The first person Ettinger lowered into liquid nitrogen was his mother in 1977. Since then his institute has prepared 29 more corpses for the future. More than 240 people have enrolled to be frozen when they die. Alcor, the largest cryonics center, holds 36 bodies with more than 400 signed up for future freezings.
 
Many patients opt for the cheaper "neuro" treatment " in which only their decapitated heads are treated and frozen. They reason that science will be able to fabricate bodies to go with their heads in the future. Freezing the head costs about $50,000 while the whole body treatment can run more than $150,000.
 
Sketchy Science?
 
While cryonic centers like to boast about the high numbers of scientists among their current and future patients, the concept has found few followers among those who specialize in freezing living tissue " cryobiologists.
 
Peter Mazur spends his time at the Oak Ridge National Laboratory in Tennessee finding ways to freeze reproductive and organ tissues one cell at a time.
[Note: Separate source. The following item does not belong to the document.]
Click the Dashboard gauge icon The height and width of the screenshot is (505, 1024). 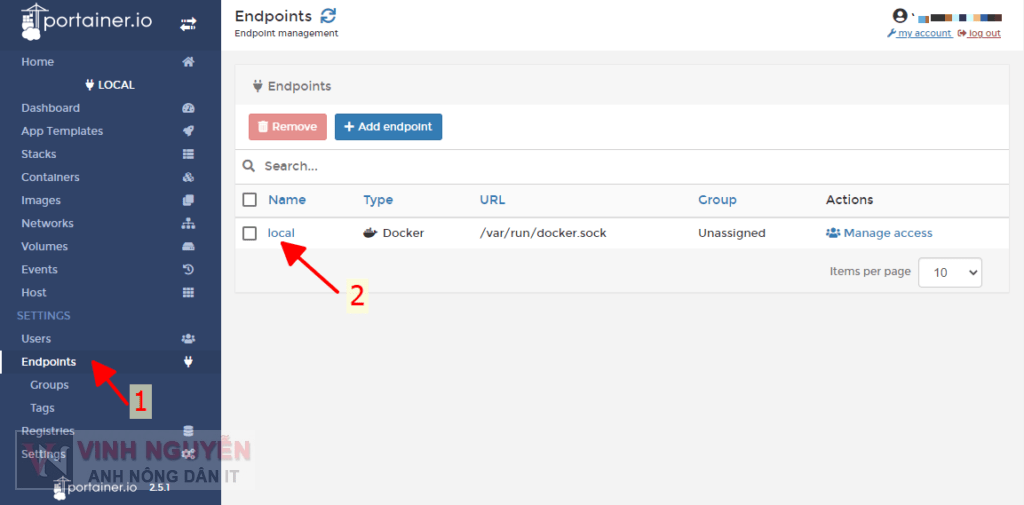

He likens the prospect of successfully reviving an entire frozen human body, or even brain, to taking a hamburger and making it back into a living cow.
 
"Very often the conditions for preservation for one type of cell differs from those required for another cell," he said. "You can't say the possibility is absolutely zero, but I think it's so close to zero that for all practical purposes, it is zero."
 
Another concern is that even if scientists reach their goal and revive frozen corpses hundreds of years from now, it's unlikely cryonic patients will have the same consciousness they once had.
 
"Biology and medicine doesn't understand how the brain really works," said Iserson. "It may be that it operates by chemicals and electricity and these are things that nanotechnology could never repair."
 
Merkle admits he worries that he may not be the same person hundreds of years from now if and when he is brought back to life. But he is comforted by the fact that his wife and many friends are also signed up with Alcor and they would be going through the revival process together.
 
Fred Chamberlain, the director of Alcor also concedes that cryonics is a big gamble. "It's an experiment and we don't know what will happen," he said. "We only know what happens if we don't do anything."
 
As for Watson, her reasons for entering the cryonics experiment are simple. She's looking forward to a long future and, as she puts it, "Death sucks."